There are several strategies to acquire data programmatically in the wild. One of the most common is through finding an API (Application Programming Interface) that allows access to an entities' database.
An example is the MTA's Turnstile website. The site allows you to access text files with csv data for subway turnstile traffic. The url's structure is:
http://web.mta.info/developers/data/nyct/turnstile/turnstile_[YYMMDD].txt
To access multiple pages at once, we must create a function that interpolates the week starting date in the place of [YYMMDD]. i.e. Saturday, January 11th, 2020 = 200111.
import pandas as pd
def mta_data(week_numbers):
url = "http://web.mta.info/developers/data/nyct/turnstile/turnstile_{}.txt"
frames = list()
for week_number in week_numbers:
file_url = url.format(week_number)
df = pd.read_csv(file_url)
frames.append(df)
return pd.concat(frames)
Let's access the last four weeks of data as example (as of January 13th, 2020).
week_numbers = [191221, 191228, 200104, 200111]

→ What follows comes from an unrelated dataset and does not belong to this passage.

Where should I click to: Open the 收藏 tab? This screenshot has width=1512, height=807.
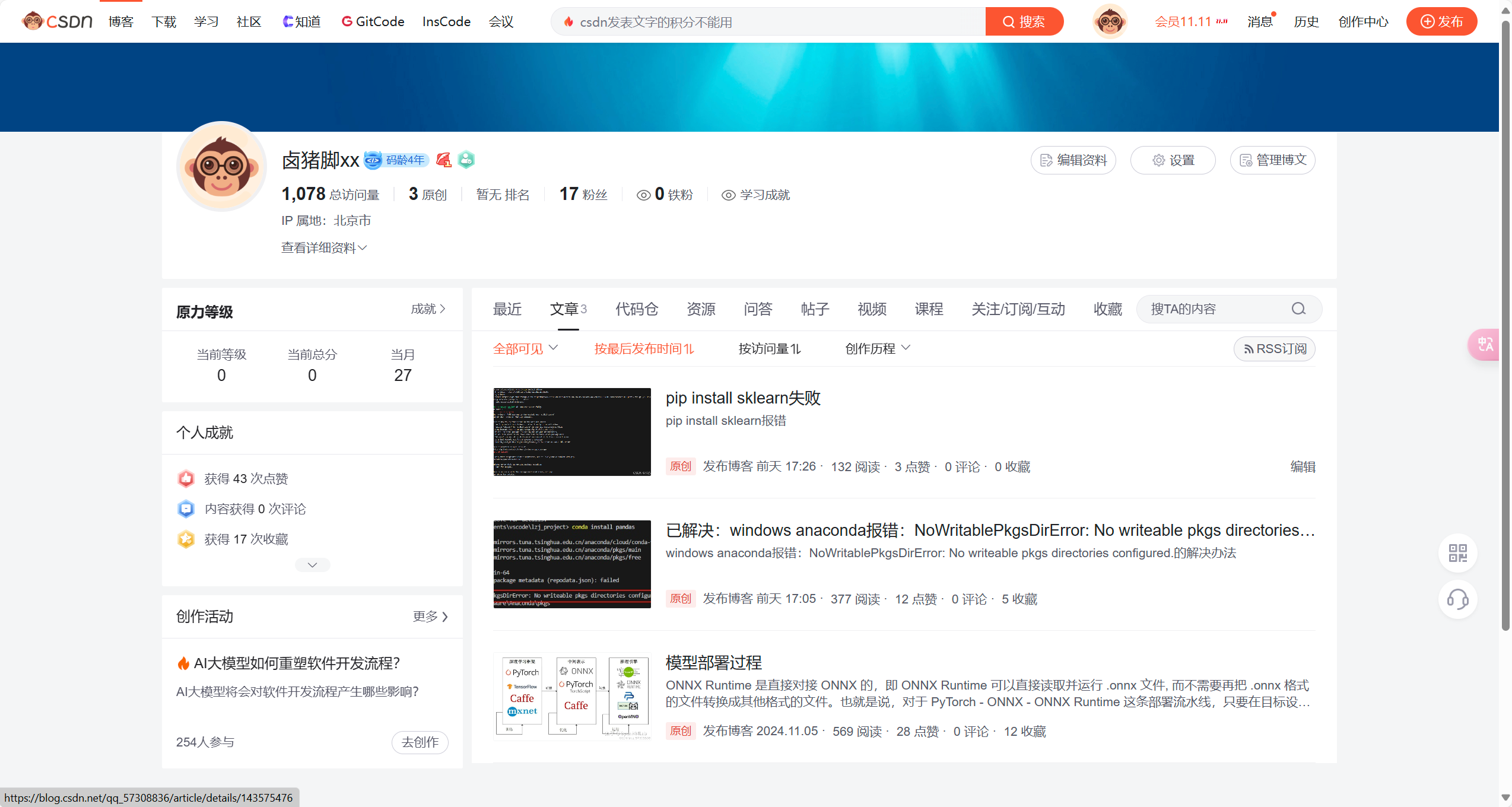pyautogui.click(x=1107, y=309)
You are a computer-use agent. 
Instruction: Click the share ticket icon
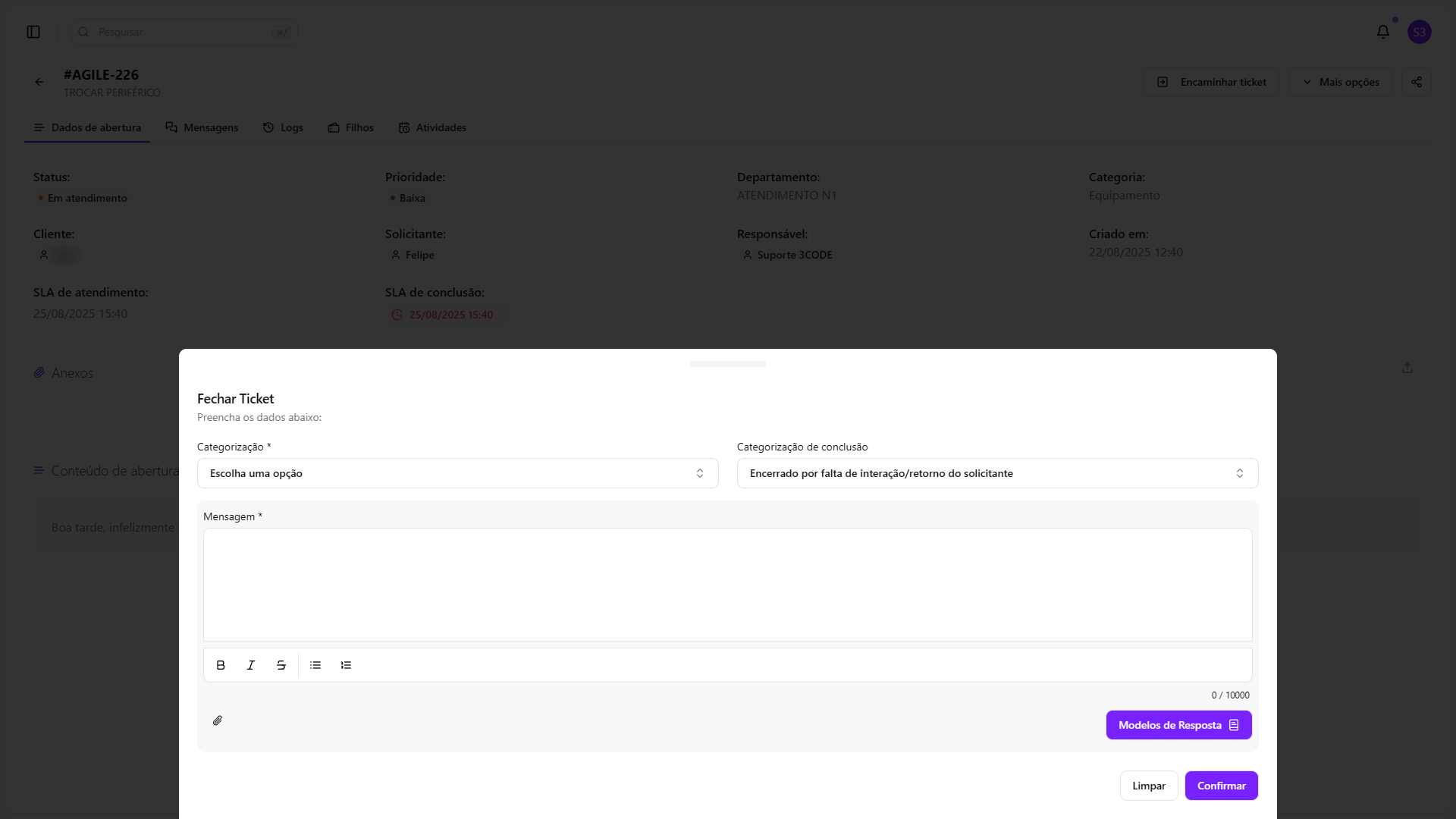(1416, 82)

df = mta_data(week_numbers)
df.head()
C/A | UNIT | SCP | STATION | LINENAME | DIVISION | DATE | TIME | DESC | ENTRIES | EXITS | |
---|---|---|---|---|---|---|---|---|---|---|---|
0 | A002 | R051 | 02-00-00 | 59 ST | NQR456W | BMT | 12/14/2019 | 03:00:00 | REGULAR | 7309003 | 2477349 |
1 | A002 | R051 | 02-00-00 | 59 ST | NQR456W | BMT | 12/14/2019 | 07:00:00 | REGULAR | 7309008 | 2477362 |
2 | A002 | R051 | 02-00-00 | 59 ST | NQR456W | BMT | 12/14/2019 | 11:00:00 | REGULAR | 7309080 | 2477433 |
3 | A002 | R051 | 02-00-00 | 59 ST | NQR456W | BMT | 12/14/2019 | 15:00:00 | REGULAR | 7309289 | 2477498 |
4 | A002 | R051 | 02-00-00 | 59 ST | NQR456W | BMT | 12/14/2019 | 19:00:00 | REGULAR | 7309595 | 2477541 |